Description of the task: Each entry is to be transcribed exactly, with nothing added or dropped.

Record set:
——

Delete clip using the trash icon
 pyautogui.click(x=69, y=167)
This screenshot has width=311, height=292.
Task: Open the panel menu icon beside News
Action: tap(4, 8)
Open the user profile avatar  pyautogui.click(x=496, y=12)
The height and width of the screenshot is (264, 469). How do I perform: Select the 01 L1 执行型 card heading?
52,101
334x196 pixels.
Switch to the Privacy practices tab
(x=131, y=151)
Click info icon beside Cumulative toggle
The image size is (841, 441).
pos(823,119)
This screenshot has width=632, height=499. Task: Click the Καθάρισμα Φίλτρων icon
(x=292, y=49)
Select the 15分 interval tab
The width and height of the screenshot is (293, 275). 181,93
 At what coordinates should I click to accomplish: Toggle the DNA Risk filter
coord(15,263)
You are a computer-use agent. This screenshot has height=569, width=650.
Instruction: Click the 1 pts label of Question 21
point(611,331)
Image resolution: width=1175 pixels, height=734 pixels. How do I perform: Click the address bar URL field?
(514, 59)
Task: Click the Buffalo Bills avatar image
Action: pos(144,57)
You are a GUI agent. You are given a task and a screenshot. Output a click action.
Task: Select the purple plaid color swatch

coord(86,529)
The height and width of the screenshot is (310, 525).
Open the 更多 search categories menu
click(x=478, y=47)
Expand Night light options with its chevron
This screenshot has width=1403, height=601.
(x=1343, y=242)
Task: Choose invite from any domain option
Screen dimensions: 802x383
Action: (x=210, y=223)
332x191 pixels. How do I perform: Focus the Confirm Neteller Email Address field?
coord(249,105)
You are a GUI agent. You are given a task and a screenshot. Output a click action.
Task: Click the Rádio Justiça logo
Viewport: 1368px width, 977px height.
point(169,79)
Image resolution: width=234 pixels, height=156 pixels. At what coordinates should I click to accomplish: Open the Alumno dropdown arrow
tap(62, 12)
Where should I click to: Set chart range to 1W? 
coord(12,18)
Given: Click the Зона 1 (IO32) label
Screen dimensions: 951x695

——

Final answer:
Delete clip using the trash icon
 pyautogui.click(x=69, y=167)
This screenshot has width=311, height=292.
Task: Open the panel menu icon beside News
Action: tap(4, 8)
Open the user profile avatar  pyautogui.click(x=496, y=12)
The height and width of the screenshot is (264, 469). How do I perform: Select the 01 L1 执行型 card heading?
52,101
334x196 pixels.
Switch to the Privacy practices tab
(x=131, y=151)
Click info icon beside Cumulative toggle
The image size is (841, 441).
pos(823,119)
This screenshot has width=632, height=499. Task: Click the Καθάρισμα Φίλτρων icon
(x=292, y=49)
Select the 15分 interval tab
The width and height of the screenshot is (293, 275). 181,93
 At what coordinates should I click to accomplish: Toggle the DNA Risk filter
coord(15,263)
You are a computer-use agent. This screenshot has height=569, width=650.
Instruction: Click the 1 pts label of Question 21
point(611,331)
Image resolution: width=1175 pixels, height=734 pixels. How do I perform: Click the address bar URL field?
(514, 59)
Task: Click the Buffalo Bills avatar image
Action: pos(144,57)
You are a GUI agent. You are given a task and a screenshot. Output a click action.
Task: Select the purple plaid color swatch

coord(86,529)
The height and width of the screenshot is (310, 525).
Open the 更多 search categories menu
click(x=478, y=47)
Expand Night light options with its chevron
This screenshot has width=1403, height=601.
(x=1343, y=242)
Task: Choose invite from any domain option
Screen dimensions: 802x383
Action: (x=210, y=223)
332x191 pixels. How do I perform: Focus the Confirm Neteller Email Address field?
coord(249,105)
You are a GUI agent. You are given a task and a screenshot. Output a click action.
Task: Click the Rádio Justiça logo
Viewport: 1368px width, 977px height.
point(169,79)
Image resolution: width=234 pixels, height=156 pixels. At what coordinates should I click to accomplish: Open the Alumno dropdown arrow
tap(62, 12)
Where should I click to: Set chart range to 1W? 
coord(12,18)
Given: Click the Зона 1 (IO32) label
Screen dimensions: 951x695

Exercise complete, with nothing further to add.